## TRY IT
Beneath this instruction is a listing; print exactly the lines in it starting at the line that contains "This screenshot has height=545, width=525." and going through the line that contains "Bookmark this page".

## SUPPLIED MATERIAL
╭──

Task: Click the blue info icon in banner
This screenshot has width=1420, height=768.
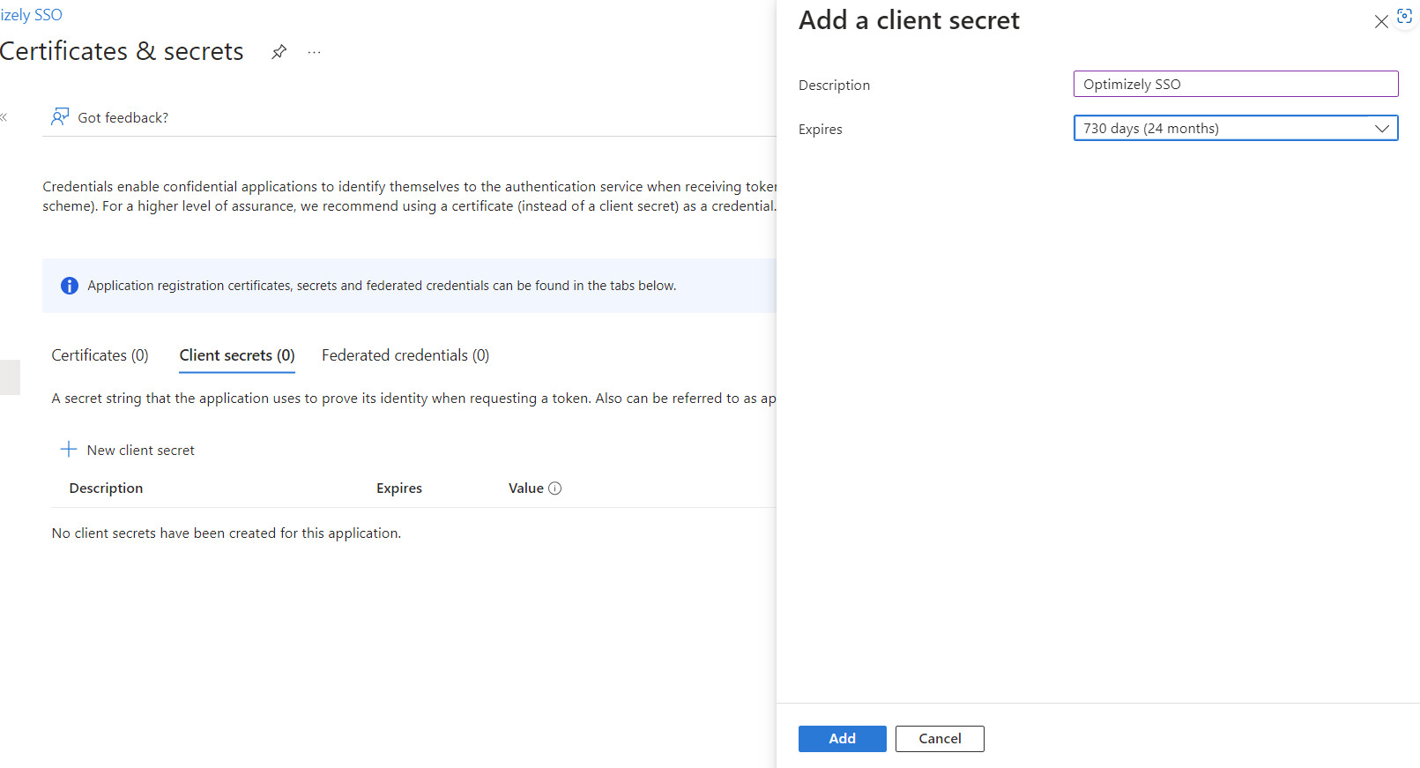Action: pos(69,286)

╰──
╭──

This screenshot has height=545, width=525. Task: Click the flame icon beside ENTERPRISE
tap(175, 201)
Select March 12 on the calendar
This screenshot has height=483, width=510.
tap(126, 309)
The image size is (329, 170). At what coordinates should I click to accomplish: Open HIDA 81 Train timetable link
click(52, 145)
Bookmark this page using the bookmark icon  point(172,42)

╰──
╭──

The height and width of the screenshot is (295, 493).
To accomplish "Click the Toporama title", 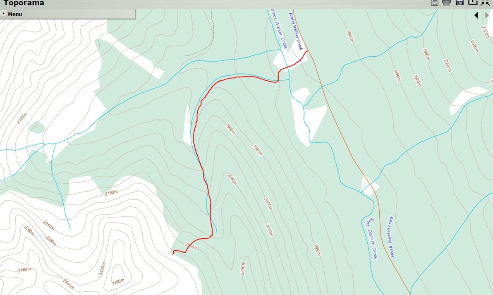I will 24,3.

╰──

## RESULT FOR THIS TASK
This screenshot has height=545, width=525. Task: Click the flame icon beside ENTERPRISE
tap(175, 201)
Select March 12 on the calendar
This screenshot has height=483, width=510.
tap(126, 309)
The image size is (329, 170). At what coordinates should I click to accomplish: Open HIDA 81 Train timetable link
click(52, 145)
Bookmark this page using the bookmark icon  point(172,42)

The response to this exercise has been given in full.